▸ WORK TASK:
Below are several records. Retype exactly those lines running from the one with "Given: Click the Show more link" through the one with "Bookmark this page", end lines included, and no others.

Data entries

>>>>

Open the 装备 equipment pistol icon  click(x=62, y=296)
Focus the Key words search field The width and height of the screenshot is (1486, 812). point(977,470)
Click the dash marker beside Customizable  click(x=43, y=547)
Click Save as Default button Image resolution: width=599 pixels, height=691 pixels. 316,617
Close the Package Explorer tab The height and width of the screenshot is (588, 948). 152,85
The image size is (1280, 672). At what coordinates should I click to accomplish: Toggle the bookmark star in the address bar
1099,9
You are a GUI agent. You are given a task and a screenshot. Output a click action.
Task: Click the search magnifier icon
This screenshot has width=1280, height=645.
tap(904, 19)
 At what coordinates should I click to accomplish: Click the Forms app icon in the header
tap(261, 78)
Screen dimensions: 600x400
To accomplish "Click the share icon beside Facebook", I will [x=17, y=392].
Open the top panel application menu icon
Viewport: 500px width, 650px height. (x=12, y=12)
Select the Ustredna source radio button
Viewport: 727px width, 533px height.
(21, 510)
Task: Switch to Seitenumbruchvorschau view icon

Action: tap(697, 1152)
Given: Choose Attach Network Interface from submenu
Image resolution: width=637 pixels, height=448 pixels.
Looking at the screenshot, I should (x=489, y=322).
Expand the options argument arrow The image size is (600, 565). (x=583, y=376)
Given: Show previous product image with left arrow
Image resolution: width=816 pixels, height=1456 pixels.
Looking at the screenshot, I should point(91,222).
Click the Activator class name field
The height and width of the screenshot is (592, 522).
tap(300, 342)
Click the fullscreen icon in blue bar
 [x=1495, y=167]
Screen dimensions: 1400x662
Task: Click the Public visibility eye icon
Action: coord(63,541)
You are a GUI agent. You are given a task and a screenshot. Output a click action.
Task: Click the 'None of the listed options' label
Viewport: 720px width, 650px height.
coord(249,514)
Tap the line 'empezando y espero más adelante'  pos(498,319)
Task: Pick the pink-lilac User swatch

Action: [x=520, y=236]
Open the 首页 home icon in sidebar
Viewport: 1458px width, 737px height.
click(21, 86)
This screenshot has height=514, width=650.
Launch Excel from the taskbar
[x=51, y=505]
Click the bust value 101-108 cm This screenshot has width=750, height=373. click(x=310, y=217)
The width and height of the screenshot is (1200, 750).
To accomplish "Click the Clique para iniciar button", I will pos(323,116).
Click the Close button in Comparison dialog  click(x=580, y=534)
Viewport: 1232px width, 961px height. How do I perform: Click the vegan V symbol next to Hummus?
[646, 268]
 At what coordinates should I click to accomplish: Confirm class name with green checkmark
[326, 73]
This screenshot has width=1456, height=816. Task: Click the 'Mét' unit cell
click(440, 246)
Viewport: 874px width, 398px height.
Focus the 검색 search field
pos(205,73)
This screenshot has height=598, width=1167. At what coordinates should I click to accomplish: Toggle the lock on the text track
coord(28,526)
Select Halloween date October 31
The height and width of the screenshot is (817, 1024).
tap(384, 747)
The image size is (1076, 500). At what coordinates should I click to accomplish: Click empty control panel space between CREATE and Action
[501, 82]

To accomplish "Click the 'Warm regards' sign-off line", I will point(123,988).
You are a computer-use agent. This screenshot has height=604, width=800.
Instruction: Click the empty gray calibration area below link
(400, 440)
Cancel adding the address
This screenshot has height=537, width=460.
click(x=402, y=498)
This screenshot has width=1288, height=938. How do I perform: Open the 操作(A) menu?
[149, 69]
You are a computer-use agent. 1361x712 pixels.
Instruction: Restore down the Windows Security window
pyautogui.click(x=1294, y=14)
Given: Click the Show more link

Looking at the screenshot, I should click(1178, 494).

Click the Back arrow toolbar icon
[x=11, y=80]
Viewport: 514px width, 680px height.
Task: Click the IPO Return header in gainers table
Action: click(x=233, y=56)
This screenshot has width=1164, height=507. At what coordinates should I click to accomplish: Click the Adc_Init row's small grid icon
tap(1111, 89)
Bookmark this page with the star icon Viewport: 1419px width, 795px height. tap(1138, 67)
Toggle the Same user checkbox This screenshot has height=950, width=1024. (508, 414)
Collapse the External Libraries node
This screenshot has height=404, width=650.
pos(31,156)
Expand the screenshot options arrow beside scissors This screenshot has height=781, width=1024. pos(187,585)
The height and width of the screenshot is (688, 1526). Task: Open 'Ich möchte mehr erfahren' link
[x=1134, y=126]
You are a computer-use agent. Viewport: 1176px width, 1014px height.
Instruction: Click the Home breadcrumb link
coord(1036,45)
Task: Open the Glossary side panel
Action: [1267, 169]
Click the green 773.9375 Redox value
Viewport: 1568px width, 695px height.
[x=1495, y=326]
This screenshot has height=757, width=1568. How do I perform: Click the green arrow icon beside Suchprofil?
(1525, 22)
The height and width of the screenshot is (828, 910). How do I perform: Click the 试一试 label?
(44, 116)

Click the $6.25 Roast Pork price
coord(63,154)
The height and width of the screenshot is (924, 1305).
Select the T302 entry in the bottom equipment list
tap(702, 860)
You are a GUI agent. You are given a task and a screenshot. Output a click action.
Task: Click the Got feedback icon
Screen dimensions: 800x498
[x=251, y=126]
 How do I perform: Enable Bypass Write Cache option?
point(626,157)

<<<<

▸ EXERCISE RESULT:
Given: Click the Show more link

Looking at the screenshot, I should click(1178, 494).

Click the Back arrow toolbar icon
[x=11, y=80]
Viewport: 514px width, 680px height.
Task: Click the IPO Return header in gainers table
Action: click(x=233, y=56)
This screenshot has width=1164, height=507. At what coordinates should I click to accomplish: Click the Adc_Init row's small grid icon
tap(1111, 89)
Bookmark this page with the star icon Viewport: 1419px width, 795px height. tap(1138, 67)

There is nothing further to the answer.